#### Exercise objective
Once you reach the line that holds "Given: Click the red OFF network toolbar icon" in the listing below, output it and every line after it through the line that holds "Given: Open the hamburger menu in map toolbar", word for word.

#### Extracted information

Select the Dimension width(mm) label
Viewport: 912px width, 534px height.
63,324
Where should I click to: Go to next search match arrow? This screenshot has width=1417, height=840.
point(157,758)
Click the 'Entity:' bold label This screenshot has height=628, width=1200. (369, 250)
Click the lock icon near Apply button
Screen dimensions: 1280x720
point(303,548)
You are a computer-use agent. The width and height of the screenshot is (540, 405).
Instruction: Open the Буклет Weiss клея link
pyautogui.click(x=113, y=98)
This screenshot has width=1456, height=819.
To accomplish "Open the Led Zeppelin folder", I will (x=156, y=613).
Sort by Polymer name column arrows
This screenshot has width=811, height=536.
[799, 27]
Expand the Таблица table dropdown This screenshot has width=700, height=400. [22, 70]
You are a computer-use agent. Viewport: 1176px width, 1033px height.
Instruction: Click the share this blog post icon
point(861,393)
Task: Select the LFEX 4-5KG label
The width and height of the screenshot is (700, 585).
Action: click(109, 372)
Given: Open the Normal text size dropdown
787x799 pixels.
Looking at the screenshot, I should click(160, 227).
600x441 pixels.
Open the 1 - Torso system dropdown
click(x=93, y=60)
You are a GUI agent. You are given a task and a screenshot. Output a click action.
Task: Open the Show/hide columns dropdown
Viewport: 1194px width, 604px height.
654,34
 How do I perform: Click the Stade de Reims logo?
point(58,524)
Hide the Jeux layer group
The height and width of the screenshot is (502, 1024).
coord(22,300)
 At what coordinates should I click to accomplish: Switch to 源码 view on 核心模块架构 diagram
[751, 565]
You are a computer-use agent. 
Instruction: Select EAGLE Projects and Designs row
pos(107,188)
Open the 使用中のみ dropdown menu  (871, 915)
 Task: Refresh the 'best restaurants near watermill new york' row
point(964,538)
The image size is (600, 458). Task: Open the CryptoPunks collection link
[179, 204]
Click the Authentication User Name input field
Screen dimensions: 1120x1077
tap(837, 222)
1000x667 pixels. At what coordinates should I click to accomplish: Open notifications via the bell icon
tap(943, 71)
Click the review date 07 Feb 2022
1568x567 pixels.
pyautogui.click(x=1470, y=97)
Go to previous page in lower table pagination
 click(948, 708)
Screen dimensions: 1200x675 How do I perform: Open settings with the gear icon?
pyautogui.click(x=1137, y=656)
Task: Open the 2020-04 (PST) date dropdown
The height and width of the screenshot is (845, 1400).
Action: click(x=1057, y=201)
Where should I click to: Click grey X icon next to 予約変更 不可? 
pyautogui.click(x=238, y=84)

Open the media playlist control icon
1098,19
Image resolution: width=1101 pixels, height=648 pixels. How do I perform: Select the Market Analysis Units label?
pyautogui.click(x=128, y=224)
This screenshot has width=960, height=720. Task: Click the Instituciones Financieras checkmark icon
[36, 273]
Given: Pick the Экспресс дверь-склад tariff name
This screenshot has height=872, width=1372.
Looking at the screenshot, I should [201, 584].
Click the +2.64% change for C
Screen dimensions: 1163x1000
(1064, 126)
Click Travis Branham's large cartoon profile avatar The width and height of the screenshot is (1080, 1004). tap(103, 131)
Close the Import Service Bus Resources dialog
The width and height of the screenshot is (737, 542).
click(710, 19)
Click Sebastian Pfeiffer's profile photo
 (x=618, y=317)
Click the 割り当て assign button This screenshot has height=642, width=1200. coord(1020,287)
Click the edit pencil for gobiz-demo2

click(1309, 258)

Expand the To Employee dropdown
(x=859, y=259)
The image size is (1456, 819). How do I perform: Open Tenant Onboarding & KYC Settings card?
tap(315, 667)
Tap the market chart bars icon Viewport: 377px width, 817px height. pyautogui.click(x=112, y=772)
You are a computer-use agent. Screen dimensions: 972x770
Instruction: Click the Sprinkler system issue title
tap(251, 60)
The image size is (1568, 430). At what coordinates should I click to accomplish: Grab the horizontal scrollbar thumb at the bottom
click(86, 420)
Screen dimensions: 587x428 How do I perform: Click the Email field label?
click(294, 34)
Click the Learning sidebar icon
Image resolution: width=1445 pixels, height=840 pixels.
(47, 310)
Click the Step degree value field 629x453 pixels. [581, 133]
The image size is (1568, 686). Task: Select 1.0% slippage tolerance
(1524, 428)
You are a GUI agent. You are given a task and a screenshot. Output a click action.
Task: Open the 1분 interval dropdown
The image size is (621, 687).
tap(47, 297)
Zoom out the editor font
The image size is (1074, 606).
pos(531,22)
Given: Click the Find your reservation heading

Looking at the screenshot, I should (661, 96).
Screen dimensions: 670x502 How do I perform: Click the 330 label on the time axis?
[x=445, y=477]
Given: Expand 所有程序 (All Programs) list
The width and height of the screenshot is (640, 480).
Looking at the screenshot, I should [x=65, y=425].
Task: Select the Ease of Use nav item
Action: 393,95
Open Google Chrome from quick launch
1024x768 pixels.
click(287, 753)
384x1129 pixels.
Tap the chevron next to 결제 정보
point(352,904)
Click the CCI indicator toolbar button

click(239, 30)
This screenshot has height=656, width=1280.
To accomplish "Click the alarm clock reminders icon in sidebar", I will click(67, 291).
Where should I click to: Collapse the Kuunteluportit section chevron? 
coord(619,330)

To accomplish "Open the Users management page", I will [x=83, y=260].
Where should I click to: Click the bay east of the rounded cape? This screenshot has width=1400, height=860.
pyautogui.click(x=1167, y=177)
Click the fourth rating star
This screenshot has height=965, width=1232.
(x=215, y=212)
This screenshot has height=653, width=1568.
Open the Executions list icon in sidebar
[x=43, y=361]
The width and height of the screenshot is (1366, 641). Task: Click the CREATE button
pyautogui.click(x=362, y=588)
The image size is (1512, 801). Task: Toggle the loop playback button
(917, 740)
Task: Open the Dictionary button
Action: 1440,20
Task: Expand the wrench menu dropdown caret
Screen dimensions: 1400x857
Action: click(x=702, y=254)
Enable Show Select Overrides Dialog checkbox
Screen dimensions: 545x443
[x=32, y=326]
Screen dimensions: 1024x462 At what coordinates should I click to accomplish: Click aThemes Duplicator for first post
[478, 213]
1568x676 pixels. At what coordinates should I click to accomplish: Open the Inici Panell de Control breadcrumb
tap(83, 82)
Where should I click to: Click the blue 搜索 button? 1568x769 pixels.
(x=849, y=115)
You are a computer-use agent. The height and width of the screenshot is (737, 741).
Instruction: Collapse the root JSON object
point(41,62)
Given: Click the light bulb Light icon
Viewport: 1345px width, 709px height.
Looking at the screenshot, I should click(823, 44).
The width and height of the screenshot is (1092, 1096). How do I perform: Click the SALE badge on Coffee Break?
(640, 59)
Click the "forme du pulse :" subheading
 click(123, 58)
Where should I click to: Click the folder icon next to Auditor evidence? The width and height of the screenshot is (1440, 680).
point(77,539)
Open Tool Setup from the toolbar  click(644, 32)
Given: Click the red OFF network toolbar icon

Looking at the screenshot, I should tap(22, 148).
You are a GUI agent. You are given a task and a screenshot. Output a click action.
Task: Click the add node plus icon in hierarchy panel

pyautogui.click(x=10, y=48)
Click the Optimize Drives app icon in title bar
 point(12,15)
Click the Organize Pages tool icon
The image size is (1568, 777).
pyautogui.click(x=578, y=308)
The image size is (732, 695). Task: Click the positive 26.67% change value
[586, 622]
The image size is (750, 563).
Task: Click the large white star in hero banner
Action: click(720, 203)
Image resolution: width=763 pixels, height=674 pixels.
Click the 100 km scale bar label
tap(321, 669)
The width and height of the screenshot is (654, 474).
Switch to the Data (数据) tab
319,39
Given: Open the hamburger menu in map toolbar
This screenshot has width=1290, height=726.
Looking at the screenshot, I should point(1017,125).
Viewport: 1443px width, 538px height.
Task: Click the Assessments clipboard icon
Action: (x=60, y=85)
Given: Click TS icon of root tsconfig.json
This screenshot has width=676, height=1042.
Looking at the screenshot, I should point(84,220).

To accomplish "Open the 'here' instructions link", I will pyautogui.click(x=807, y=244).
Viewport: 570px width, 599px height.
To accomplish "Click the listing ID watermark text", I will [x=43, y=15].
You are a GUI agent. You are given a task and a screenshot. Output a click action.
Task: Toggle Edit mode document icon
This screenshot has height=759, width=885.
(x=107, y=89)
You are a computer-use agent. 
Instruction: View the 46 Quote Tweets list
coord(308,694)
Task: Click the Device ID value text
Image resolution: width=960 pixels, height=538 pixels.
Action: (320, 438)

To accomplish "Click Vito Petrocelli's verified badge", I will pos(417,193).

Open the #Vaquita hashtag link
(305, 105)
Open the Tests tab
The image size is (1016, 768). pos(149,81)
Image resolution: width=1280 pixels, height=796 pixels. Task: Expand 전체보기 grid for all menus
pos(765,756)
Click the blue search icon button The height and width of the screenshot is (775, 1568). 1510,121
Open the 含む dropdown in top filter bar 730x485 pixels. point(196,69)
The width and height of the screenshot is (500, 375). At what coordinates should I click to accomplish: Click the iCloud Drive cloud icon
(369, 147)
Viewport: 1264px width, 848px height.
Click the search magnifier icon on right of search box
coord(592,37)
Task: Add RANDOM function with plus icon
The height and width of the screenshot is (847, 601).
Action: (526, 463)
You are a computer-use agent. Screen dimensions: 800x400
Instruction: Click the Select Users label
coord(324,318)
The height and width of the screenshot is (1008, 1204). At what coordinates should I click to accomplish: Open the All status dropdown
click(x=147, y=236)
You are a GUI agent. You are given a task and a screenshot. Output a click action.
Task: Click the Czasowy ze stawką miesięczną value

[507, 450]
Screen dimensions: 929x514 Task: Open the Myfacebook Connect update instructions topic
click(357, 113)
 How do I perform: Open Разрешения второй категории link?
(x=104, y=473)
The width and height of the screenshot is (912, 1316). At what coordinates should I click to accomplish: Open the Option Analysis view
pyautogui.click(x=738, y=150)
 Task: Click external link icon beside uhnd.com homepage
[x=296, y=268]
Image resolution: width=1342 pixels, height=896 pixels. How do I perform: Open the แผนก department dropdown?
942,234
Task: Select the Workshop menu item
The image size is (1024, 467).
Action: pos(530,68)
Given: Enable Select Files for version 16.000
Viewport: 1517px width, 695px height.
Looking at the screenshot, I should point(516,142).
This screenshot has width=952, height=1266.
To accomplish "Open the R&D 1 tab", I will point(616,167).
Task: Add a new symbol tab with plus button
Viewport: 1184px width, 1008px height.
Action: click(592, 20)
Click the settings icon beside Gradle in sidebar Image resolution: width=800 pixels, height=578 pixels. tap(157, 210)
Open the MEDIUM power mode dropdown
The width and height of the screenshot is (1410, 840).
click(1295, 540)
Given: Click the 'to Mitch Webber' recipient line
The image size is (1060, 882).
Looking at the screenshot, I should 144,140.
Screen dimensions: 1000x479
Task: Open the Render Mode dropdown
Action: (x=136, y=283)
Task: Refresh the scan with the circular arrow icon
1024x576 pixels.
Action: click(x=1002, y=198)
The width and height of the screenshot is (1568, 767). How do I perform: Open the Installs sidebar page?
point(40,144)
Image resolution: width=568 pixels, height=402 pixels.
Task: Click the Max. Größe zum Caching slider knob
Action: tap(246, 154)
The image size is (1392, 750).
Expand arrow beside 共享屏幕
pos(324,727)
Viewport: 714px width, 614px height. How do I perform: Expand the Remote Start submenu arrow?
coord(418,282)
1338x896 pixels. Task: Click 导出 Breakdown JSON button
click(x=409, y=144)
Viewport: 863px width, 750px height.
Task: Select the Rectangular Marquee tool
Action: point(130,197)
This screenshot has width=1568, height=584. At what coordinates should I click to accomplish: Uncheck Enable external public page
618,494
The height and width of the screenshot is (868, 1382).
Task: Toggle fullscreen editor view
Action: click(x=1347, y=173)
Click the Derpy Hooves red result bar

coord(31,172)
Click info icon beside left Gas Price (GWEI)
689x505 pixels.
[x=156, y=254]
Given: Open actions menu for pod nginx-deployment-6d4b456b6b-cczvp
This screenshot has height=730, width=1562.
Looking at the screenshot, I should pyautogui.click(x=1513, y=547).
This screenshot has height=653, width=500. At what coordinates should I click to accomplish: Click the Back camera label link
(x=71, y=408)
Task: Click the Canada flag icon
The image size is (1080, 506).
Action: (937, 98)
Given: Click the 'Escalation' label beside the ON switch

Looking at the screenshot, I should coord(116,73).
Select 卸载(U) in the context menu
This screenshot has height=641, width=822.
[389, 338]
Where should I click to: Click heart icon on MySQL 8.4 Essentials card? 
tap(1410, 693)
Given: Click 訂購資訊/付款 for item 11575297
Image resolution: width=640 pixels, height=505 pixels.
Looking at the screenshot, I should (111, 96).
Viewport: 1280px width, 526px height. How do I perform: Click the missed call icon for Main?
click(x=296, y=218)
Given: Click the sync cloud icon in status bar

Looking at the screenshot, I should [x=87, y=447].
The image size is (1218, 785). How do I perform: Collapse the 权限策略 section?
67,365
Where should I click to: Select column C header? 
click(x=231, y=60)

#### Solution to this exercise
Given: Click the red OFF network toolbar icon

Looking at the screenshot, I should tap(22, 148).
You are a GUI agent. You are given a task and a screenshot. Output a click action.
Task: Click the add node plus icon in hierarchy panel

pyautogui.click(x=10, y=48)
Click the Optimize Drives app icon in title bar
 point(12,15)
Click the Organize Pages tool icon
The image size is (1568, 777).
pyautogui.click(x=578, y=308)
The image size is (732, 695). Task: Click the positive 26.67% change value
[586, 622]
The image size is (750, 563).
Task: Click the large white star in hero banner
Action: click(720, 203)
Image resolution: width=763 pixels, height=674 pixels.
Click the 100 km scale bar label
tap(321, 669)
The width and height of the screenshot is (654, 474).
Switch to the Data (数据) tab
319,39
Given: Open the hamburger menu in map toolbar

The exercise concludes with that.